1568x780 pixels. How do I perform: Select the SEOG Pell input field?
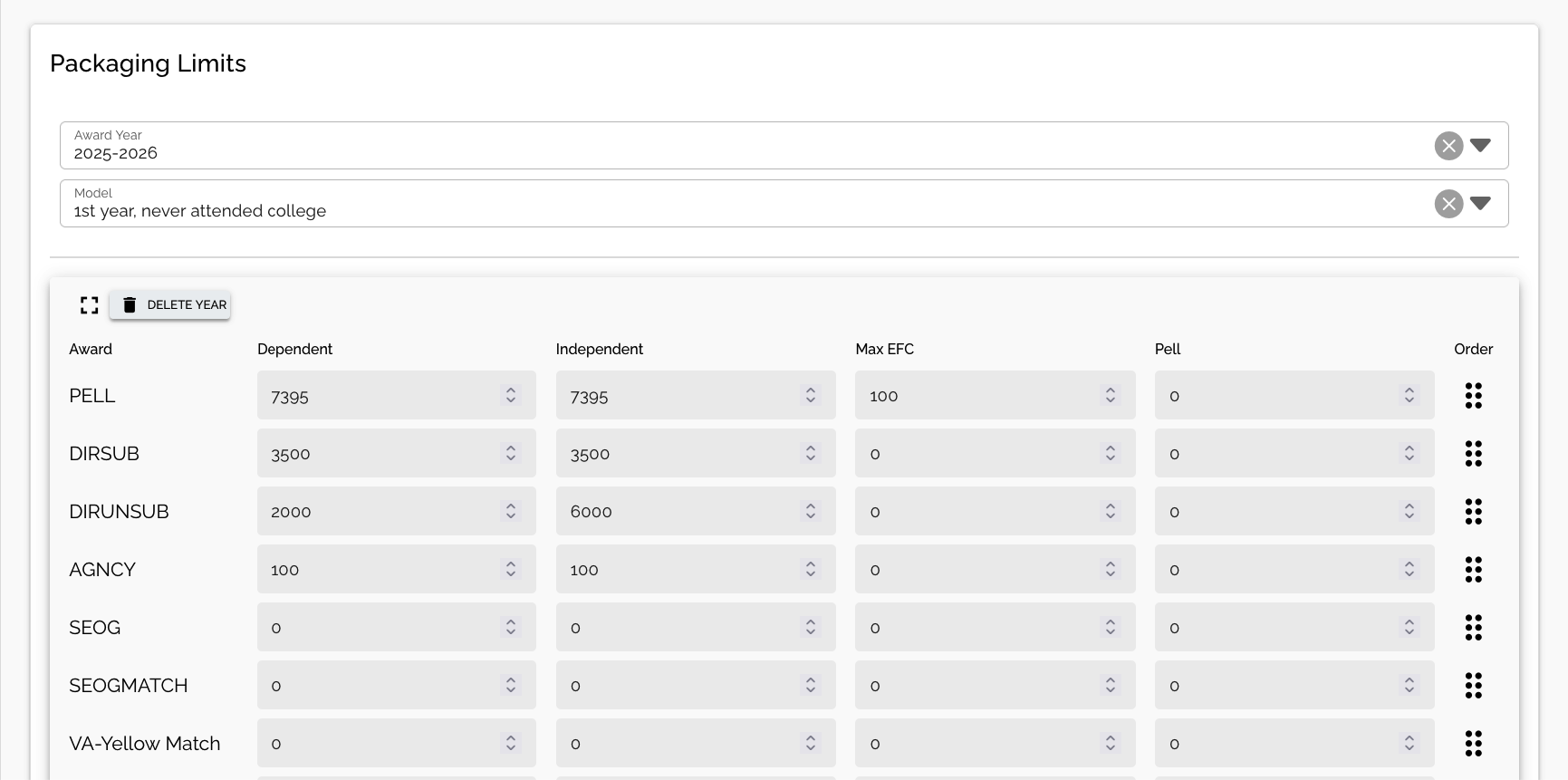1277,628
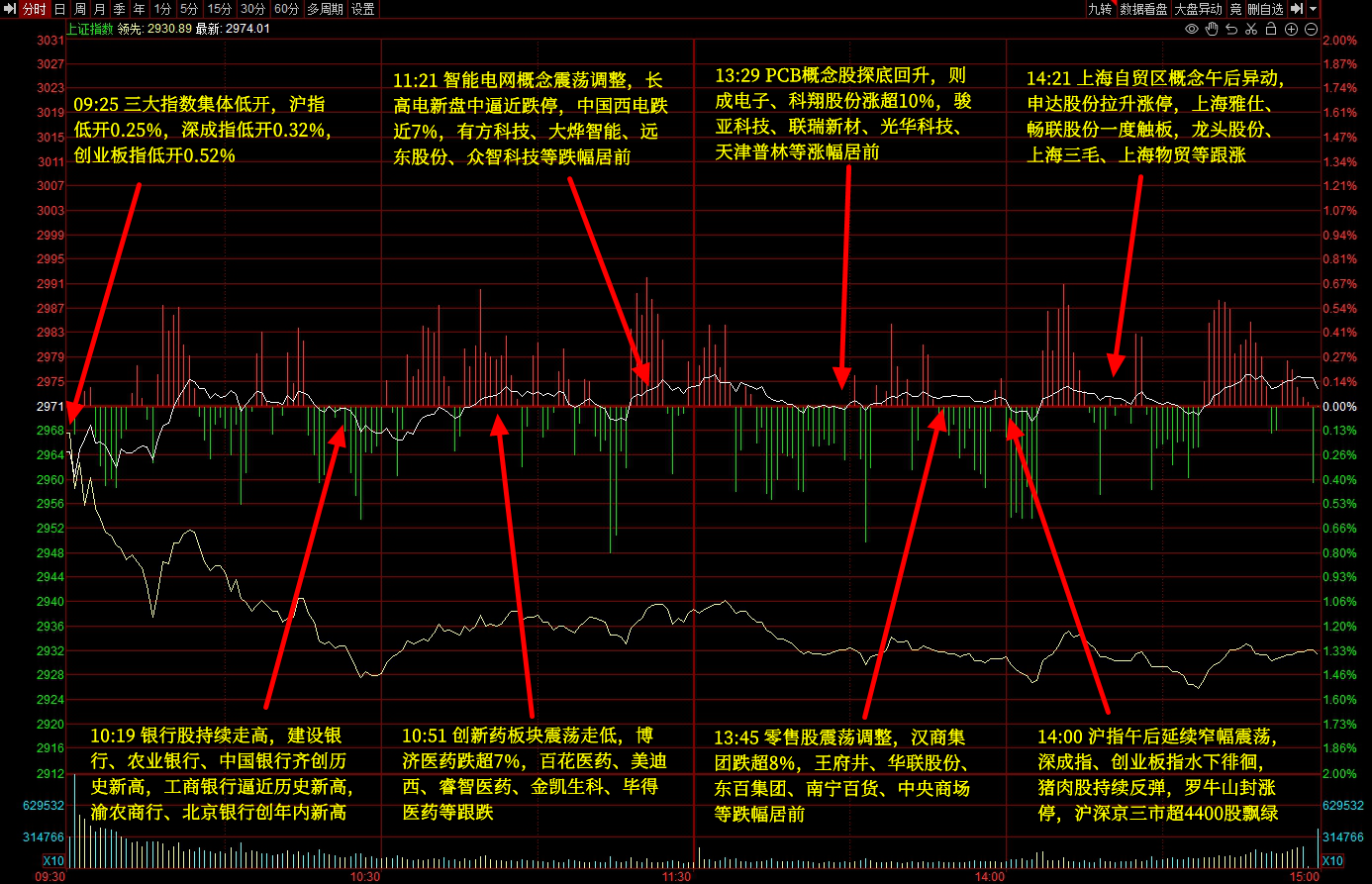Screen dimensions: 1372x884
Task: Select the scissors cut tool
Action: [1251, 29]
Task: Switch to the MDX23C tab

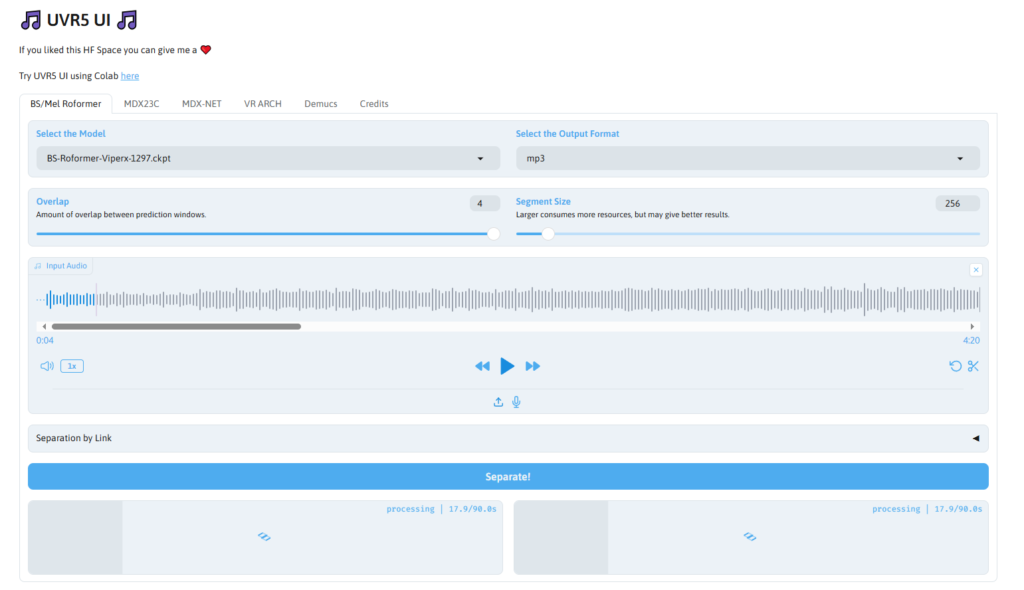Action: [x=141, y=104]
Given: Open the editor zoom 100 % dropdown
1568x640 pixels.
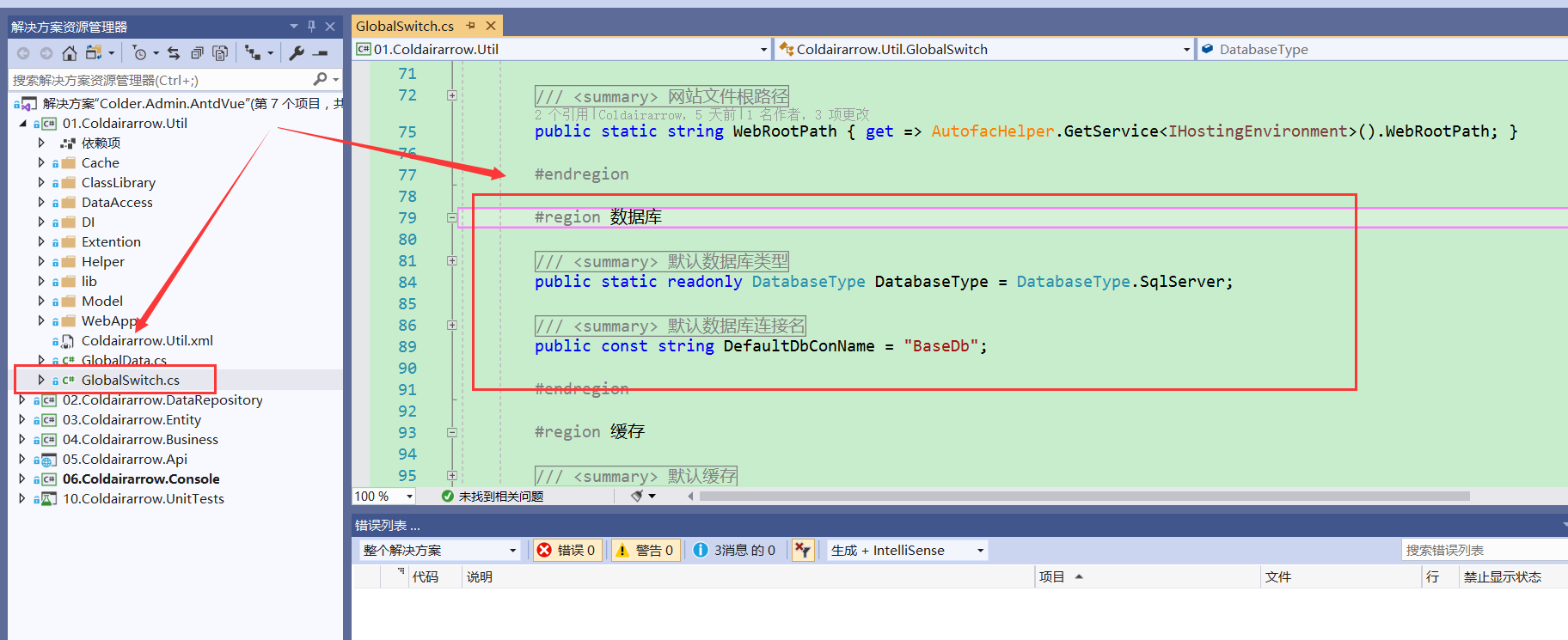Looking at the screenshot, I should point(409,497).
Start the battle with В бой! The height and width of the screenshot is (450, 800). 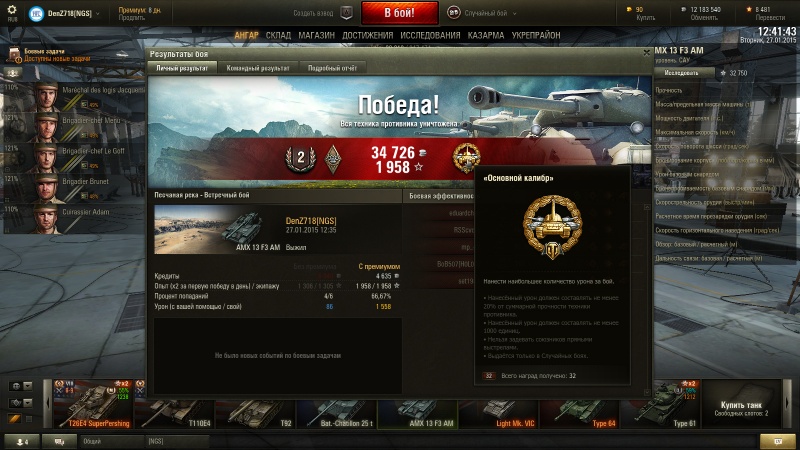(x=399, y=13)
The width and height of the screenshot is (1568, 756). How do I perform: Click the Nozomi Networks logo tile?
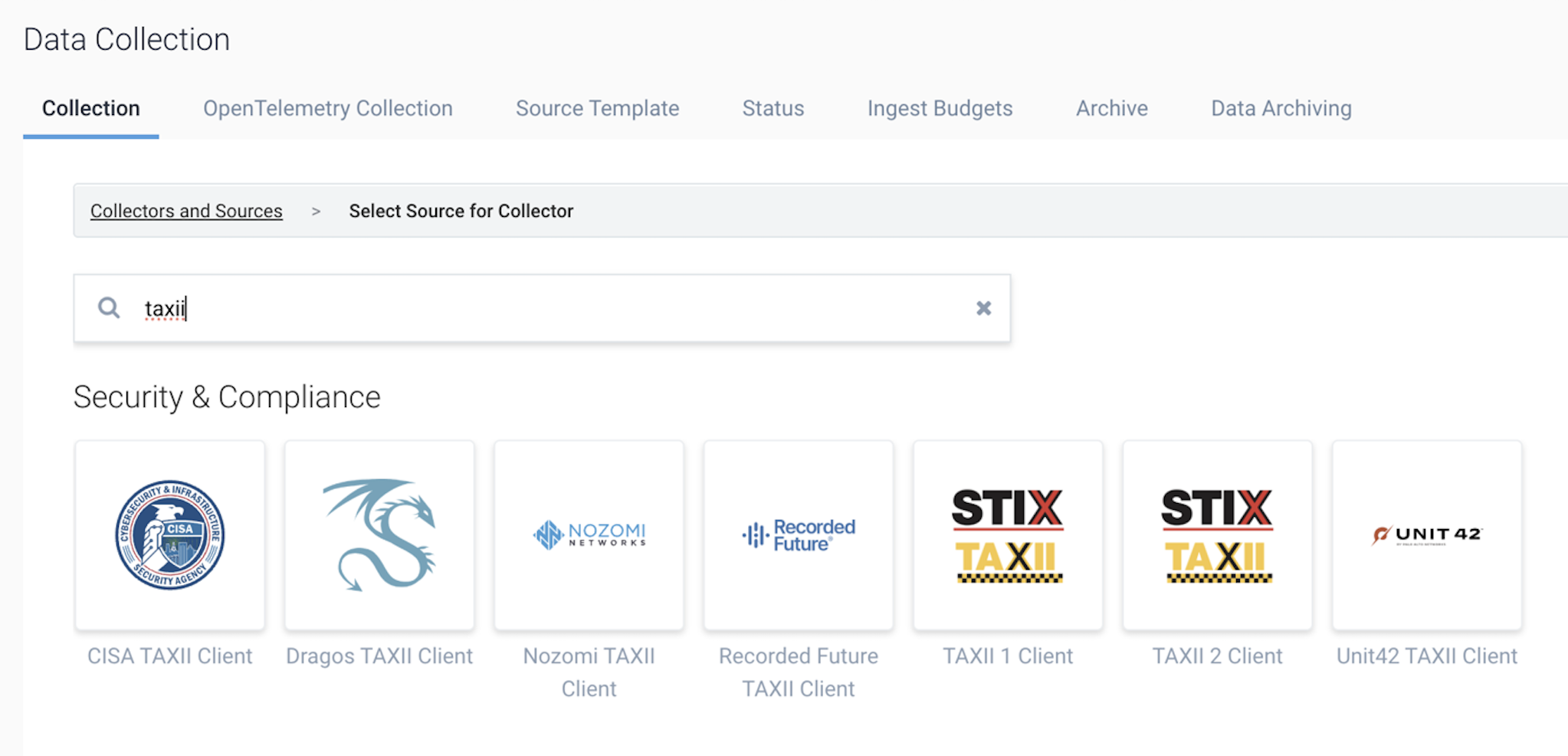point(589,534)
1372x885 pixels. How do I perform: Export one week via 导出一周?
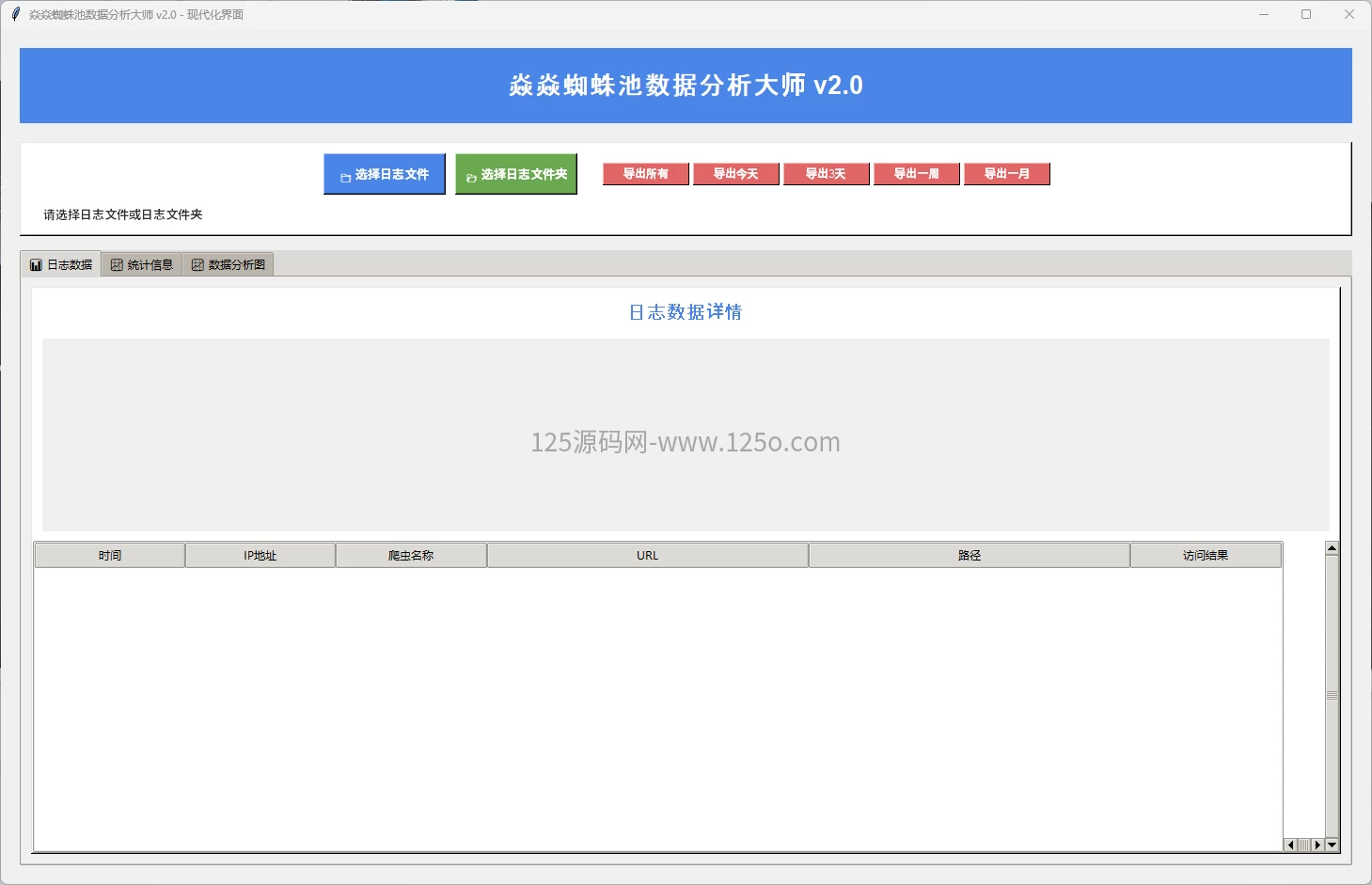click(x=916, y=174)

* _What is expected_
Rewrite the material from the line containing "1372x885 pixels. How" through the end as a numbered list, dropping any blank lines and leaving out the pictures.

* _Solution to the exercise_
1. 1372x885 pixels. How do I perform: Export one week via 导出一周?
2. click(x=916, y=174)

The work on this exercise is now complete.